The second emphasis is intervention, by raising up foster and adoptive families. Although Father’s Heart doesn’t license foster parents, the ministry directs people to agencies that do. The organization likewise provides relational support for families, with congregants providing such services as preparing a monthly meal or transporting foster children to appointments.

In addition, Father’s Heart assists youth turning 18 to transition out of the foster care system. The ministry connects vulnerable teens to congregations that can help them avoid homelessness and sex traffickers. Adherents befriend residents, invite them over for dinner, and teach them life skills like driving a car or applying for college. One AG congregation, Rush Church in Boardman, provides mentors to teens in a group home.

“Two of the families wound up adopting teens, even though they were 17 and 18,” Yanno says. “One woman took a young girl under her wing when she aged out of the system and became pregnant. Now that young woman is in a church, serving God and starting a ministry to other girls aging out.”

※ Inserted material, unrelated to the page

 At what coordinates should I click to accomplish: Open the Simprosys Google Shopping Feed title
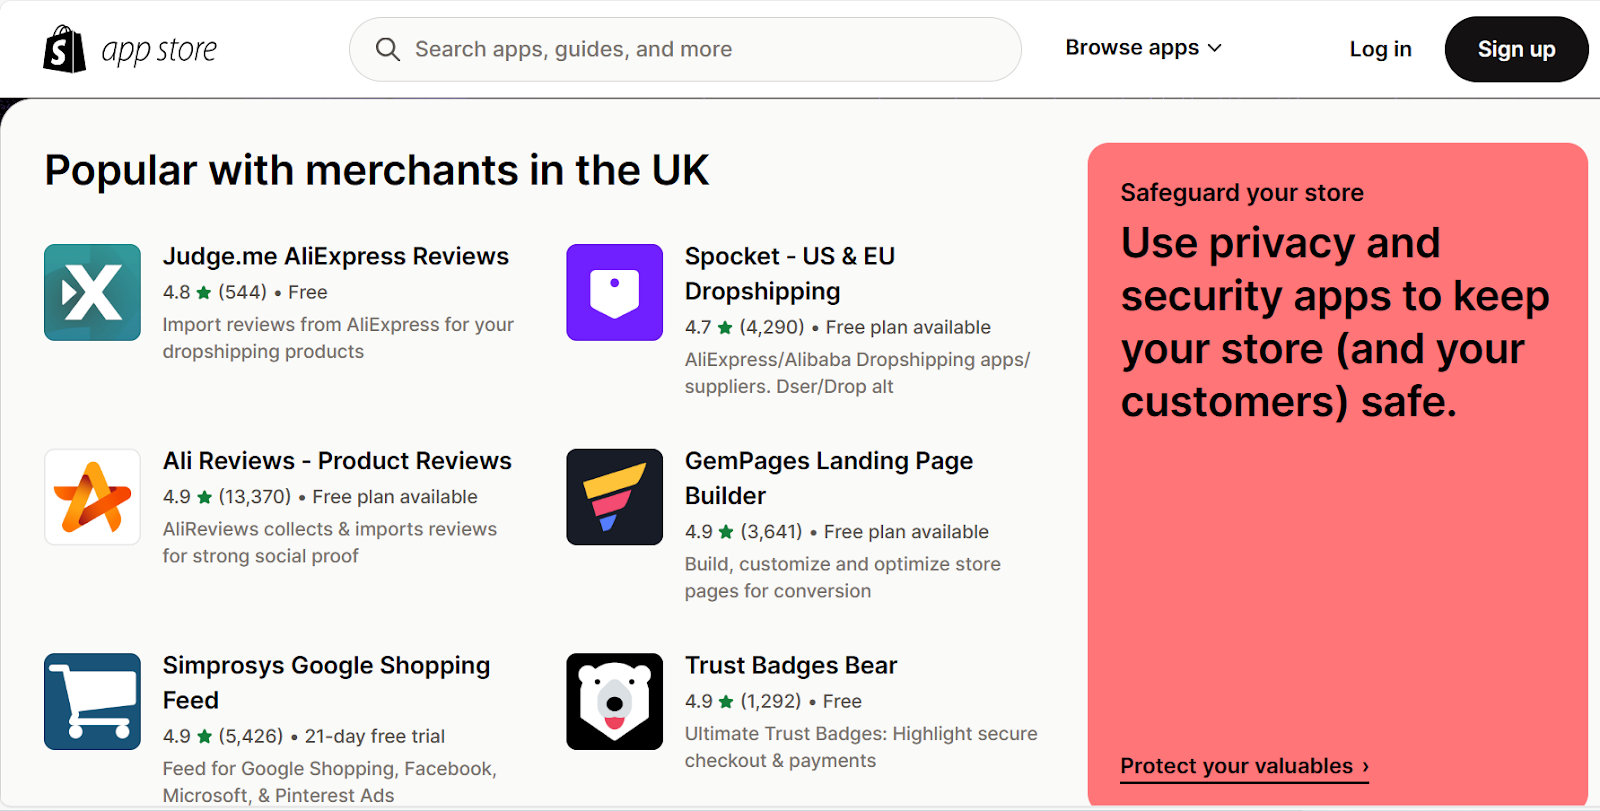326,683
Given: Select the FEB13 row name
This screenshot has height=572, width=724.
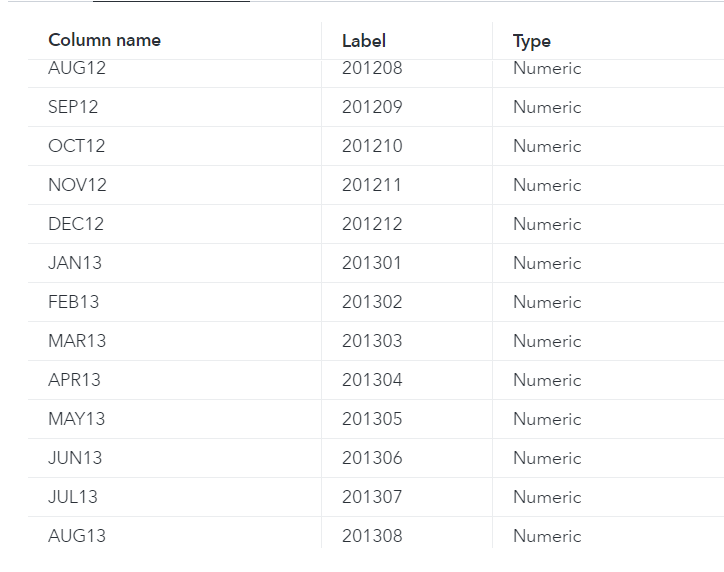Looking at the screenshot, I should [x=74, y=302].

Toledo First pastor Darren P. Gambrell and his wife, Heather, decided to become foster parents after hearing how the Yannos had taken in three foster kids after having three biological children. The Gambrells already have three birth children.

“We went into it because our heart is to follow God’s Word,” says Gambrell, 49. “James 1:27 talks about taking care of widows and orphans. We knew we were doing the will of God.”

In 2020, the Gambrells started offering respite care for other foster parents. Two months later, they began fostering three sisters, then the girls’ brother. They are on the verge of adopting all four.

It’s rewarding to see the lives of children transformed because of the love of godly families taking them in, Yanno says.

“Seeing these kids being loved and cared for and families changed is the favorite part for me,” Yanno says. “Not everybody can be a foster parent or adoptive parent, but everybody can do something.”